Album de The Human League (1980)

En 1980, Virgin Records sont assez embêtés. Certes, « Reproduction » est un bon album mais il n'a pas fait les chiffres escomptés. Du coup, avant de sortir le deuxième album déjà enregistré, la maison de disque décide de tester le marché en sortant plusieurs versions de l'EP « Holiday 80 », tout d'abord avec le titre « Marianne » comme single principal. Bide. Il faut dire que le morceau est bien en-deçà des plus pops que l'on avait pu entendre sur « Reproduction ». Changement de tactique. Le studio décide alors de mettre en avant « Rock'n Roll », une reprise réussie d'un hit des années 70's signé Gary Glitter. On ne peut pas parler de succès mais au moins, le groupe aura un de ses premiers moments télé à « Top of the Pops » pour jouer le titre. Une nouvelle version plus violente de « Being Boiled » (voire chroniques précédentes) complétera certaines éditions de l'EP, seule part de la galette que l'on retrouvera un mois plus tard sur « Travelogue ».


Avec « Reproduction », ce deuxième album fait la paire, dignes représentants de leur période d'expérimentation, ils continuent d'y inventer la musique moderne. Difficile de ne pas entendre les sonorités utilisées par le mouvement Dubstep/Brostep sur l'acharné «The Black Hit of Space » ouvrant l'album, d'une violence rare pour l'électronique de l'époque, préfigurant également des techniques retrouvables sur le « Homework » de Daft Punk. Les synthés se comportent ici comme des guitares électriques, donnant les accords, notamment sur l'excellent « Life Kills » où même la bass semble jouée à la gratte. Les claviers se font globalement plus agressifs, ce qui peut donner l'impression d'un joyeux bordel sur l'ensemble. On croirait également entendre une montée de John Carpenter à partir de 1:50 sur « Dreams of Living ».


«  Travelogue » a pas mal de petits défauts, principalement dus à la richesse de ses expérimentations ; ils peuvent bien se planter de temps en temps.

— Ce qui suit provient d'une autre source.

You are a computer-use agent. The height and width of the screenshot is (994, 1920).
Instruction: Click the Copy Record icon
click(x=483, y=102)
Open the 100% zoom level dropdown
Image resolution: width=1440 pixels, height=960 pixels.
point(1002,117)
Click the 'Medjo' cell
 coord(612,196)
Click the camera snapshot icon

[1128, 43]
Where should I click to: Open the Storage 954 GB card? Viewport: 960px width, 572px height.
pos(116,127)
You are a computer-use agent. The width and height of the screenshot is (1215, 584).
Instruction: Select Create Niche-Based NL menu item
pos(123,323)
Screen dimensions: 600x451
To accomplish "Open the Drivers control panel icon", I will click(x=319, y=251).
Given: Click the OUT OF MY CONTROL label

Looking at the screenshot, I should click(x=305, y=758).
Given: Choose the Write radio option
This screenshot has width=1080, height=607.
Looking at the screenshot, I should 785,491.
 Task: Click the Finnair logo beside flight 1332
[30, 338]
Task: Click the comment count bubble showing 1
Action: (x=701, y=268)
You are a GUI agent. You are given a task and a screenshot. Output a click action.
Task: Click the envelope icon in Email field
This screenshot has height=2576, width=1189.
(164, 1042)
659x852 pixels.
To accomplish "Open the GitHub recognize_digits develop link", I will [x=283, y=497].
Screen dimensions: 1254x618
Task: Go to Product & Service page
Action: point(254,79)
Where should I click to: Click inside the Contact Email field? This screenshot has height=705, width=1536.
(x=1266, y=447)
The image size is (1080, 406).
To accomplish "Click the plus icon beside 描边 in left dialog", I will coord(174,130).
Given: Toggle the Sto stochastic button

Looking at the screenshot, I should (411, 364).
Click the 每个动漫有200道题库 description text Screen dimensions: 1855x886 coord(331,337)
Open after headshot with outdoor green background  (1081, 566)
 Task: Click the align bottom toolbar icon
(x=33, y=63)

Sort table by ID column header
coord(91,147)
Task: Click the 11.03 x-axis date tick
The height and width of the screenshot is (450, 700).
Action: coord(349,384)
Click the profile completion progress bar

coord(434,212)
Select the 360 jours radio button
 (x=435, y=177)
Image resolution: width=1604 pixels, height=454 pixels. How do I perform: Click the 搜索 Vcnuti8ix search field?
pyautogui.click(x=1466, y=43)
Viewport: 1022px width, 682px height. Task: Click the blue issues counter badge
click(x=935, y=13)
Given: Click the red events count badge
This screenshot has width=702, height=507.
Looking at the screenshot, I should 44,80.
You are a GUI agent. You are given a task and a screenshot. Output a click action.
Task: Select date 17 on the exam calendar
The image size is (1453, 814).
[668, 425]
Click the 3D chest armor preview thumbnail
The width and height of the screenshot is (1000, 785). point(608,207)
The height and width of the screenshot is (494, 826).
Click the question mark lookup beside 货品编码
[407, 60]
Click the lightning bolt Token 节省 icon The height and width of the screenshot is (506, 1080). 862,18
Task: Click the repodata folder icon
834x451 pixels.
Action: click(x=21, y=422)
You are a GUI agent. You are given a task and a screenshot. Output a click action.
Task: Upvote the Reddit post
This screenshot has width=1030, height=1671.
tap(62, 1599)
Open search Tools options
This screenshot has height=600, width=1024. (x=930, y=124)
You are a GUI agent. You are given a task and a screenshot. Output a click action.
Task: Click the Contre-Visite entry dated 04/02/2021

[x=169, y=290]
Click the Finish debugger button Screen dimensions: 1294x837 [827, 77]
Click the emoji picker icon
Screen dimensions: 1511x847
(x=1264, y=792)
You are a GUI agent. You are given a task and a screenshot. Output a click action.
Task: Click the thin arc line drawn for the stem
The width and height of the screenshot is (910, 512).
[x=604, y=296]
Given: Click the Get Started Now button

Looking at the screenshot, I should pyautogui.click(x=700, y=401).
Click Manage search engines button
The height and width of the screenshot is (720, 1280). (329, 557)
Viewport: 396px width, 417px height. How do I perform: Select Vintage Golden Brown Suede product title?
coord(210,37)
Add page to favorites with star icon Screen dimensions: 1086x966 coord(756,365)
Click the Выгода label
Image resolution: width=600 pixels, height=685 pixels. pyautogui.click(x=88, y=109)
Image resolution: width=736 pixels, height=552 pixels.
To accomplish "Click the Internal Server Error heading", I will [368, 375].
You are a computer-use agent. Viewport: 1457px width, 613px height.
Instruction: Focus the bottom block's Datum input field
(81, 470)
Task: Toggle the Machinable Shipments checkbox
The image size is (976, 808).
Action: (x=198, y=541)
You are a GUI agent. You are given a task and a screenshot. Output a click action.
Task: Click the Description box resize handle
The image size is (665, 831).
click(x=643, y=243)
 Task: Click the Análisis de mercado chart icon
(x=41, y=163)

C'est cette perfectibilité que l'on retrouve sur le « Love Letters » de Metronomy mais on leur pardonnera un peu moins (il est sorti en 2014 quand même). Parfois, des défauts de mixage font que plusieurs pistes graves et profondes se chevauchent et entraînent des difficultés de lecture (« W.X.J.L. Tonight » par exemple qui donne carrément l'impression de bruits de fond) . Un autre passage à 2:55 de « Crow and Baby » me semble assez surprenant comme descente d'accord, mais admettons que ça aille dans le sens de ce bordel organisé durant les trente dernières secondes du morceau. Cela reste un bel hymne synthpop plutôt osé dans ses arrangements compliqués, bien plus convaincant que le deuxième single choisi ; « Only After Dark », reprise d'un morceau de Mick Ronson, bien trop simpliste et classique dans sa vision de la New Wave.


Et d'ailleurs, single qui fit encore un bide à sa sortie. L'album lui resta neuf semaines dans les charts anglais, 16ème comme meilleure place, sûrement encore une fois trop ambitieux pour l'époque de sa sortie. D'autant plus étonnant que l'on retrouve Richard Mainwaring en co-producteur, qui plus tard travaillera sur des chefs-d’œuvre tel que « Architecture and Morality » d'OMD, tout aussi ambitieux mais avec d'excellents singles qui firent toute la différence. Nous retrouvons aussi sur « Travelogue » en vrac ; le très « vieux générique de dessin animé SF » néanmoins efficace « Gordon's Gin », l'instrumental « Toyota City », répétitif et oubliable qui ne semble là que pour le remplissage et  « The Touchables », du même niveau que « Only After Dark » dans son principe new-wave.


Avec le temps, « Travelogue » et son aîné « Reproduction » s’apprécient autant qu'ils ont pu être ignoré à l'époque. Ces tentatives, ces recherches constantes du son et de la pop, via l'électronique, devraient pousser tout mélomanes qui se respectent à les écouter, ils feront facilement des liens avec la musique moderne. La formule parfaite n'a peut-être pas été trouvée mais c'est justement pour cela qu'il est bon, il créait des bases, dont on peut se servir des décennies plus tard. Et le rêve pop de Phil Oakley arrivera de toute manière sur le prochain album, celui de la consécration.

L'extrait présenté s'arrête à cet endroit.